Cinco imprescindibles sobre las contraseñas de nuestros trabajadores. ¿Están los datos de nuestra empresa seguros?

En la actualidad muchos de nuestros trabajadores, principalmente cuando son mandos intermedios y directivos, tienen detrás de sí unas contraseñas con un sinfín de informaciones sensibles que pueden desestabilizar e, incluso, hacer desaparecer, a nuestra empresa. Pero, curiosamente, suelen ser contraseñas muy poco seguras que, a veces, se guardan y envían por email sin ningún pudor. Eso sin contar que son exactamente las mismas para todas y cada una de las plataformas en las que se deben introducir. Veamos cinco claves que pueden ayudarnos a salvaguardar lo más importante de nuestra empresa: la información.

Aunque muchos de los miembros de la alta dirección de la empresa no lo tienen en cuenta (y el departamento de calidad suele obviarlo en pos de enfatizar sus esfuerzos en obtener los certificados legales pertinentes) es muy importante ser conscientes de lo crucial de este tema para poder estar protegidos frente a potenciales problemas.

1. Cuidado con los certificados digitales

Los certificados digitales son, a fin de cuentas, una firma que puede validar (o invalidar) una acción importante para nuestra empresa. Por esta razón no podemos permitir que los tengan trabajadores que no sean de confianza. De la misma manera deberemos cuidar algunos puntos importantes en relación a los mismos:

– Los certificados deben ser instalados por una persona de confianza, la cual nunca debe permitir que sean exportables.
– Todos deberán tener una contraseña, y para la firma de cualquier documento debe ser necesaria su introducción. Esto impedirá que otros trabajadores (o usuarios malintencionados) que se hagan con el control de su ordenador puedan utilizarlos.
No deben guardarse, BAJO NINGÚN CONCEPTO, en formato exportado (incluso aunque tengan contraseña). Una vez importado deberá ser borrado el archivo de origen. Ni qué decir tiene que, obviamente, dichos archivos nunca deberán guardarse en el servidor ni en ningún lugar al que pueda accederse remotamente.

2. Pongamos contraseñas seguras

internet4Las contraseñas utilizadas por la mayor parte de los usuarios, según los últimos informes, no son seguras.

El uso de mayúsculas y minúsculas mezclado con números no es suficiente para evitar un potencial descubrimiento de las mismas por parte de los ciberatacantes, incluso aunque el ataque se realice por fuerza bruta (probando hasta dar con la adecuada). ¿Cuáles son los últimos métodos utilizados? Tal y como informa la página oficial de Panda Antivirus se trata de un mero estudio de patrones que se repiten. Por tanto la contraseña más segura será aquella que, si juntáramos todas las contraseñas del mundo, menos veces se repita. El uso de símbolos puede ayudar en este cometido.

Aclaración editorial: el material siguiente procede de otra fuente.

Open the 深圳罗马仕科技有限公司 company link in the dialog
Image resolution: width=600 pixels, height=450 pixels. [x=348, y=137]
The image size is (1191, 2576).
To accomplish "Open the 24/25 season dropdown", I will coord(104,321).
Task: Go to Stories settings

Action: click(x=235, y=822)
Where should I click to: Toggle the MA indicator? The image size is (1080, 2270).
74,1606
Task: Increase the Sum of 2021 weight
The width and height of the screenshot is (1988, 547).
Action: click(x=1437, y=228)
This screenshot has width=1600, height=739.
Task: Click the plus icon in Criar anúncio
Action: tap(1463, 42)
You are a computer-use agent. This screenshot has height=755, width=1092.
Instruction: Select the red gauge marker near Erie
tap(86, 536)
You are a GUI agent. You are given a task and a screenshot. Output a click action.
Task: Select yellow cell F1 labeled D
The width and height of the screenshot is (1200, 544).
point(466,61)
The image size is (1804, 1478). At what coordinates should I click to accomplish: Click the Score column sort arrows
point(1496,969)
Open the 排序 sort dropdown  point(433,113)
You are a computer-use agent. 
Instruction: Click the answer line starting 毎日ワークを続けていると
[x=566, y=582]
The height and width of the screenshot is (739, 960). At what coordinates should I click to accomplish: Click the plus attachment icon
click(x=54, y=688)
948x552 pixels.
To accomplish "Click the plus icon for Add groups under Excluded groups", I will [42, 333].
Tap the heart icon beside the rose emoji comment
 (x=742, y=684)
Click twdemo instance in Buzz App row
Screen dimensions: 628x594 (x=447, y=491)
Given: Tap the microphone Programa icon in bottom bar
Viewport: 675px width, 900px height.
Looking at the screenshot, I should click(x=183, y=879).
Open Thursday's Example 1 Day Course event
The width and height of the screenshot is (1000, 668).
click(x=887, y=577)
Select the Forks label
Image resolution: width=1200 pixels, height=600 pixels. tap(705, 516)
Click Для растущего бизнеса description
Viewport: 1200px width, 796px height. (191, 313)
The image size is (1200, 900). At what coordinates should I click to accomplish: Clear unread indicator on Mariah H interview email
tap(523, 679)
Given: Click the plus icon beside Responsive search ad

3. Realicemos un manual de generación de contraseñas

La empresa, y con la intención de que los trabajadores sean conscientes de esta problemática, debe confeccionar un manual o procedimiento interno que ayude a entender a cada trabajador cuáles son las decisiones en relación a las contraseñas que confecciona, en este sentido, y que no son recomendables. Si es posible dicho procedimiento debería ser de obligado cumplimiento ya que, aunque no es posible saber en muchas ocasiones qué contraseñas se han elegido por cada uno de ellos, sí que puede ayudar a crear un clima de alerta ante malas actuaciones.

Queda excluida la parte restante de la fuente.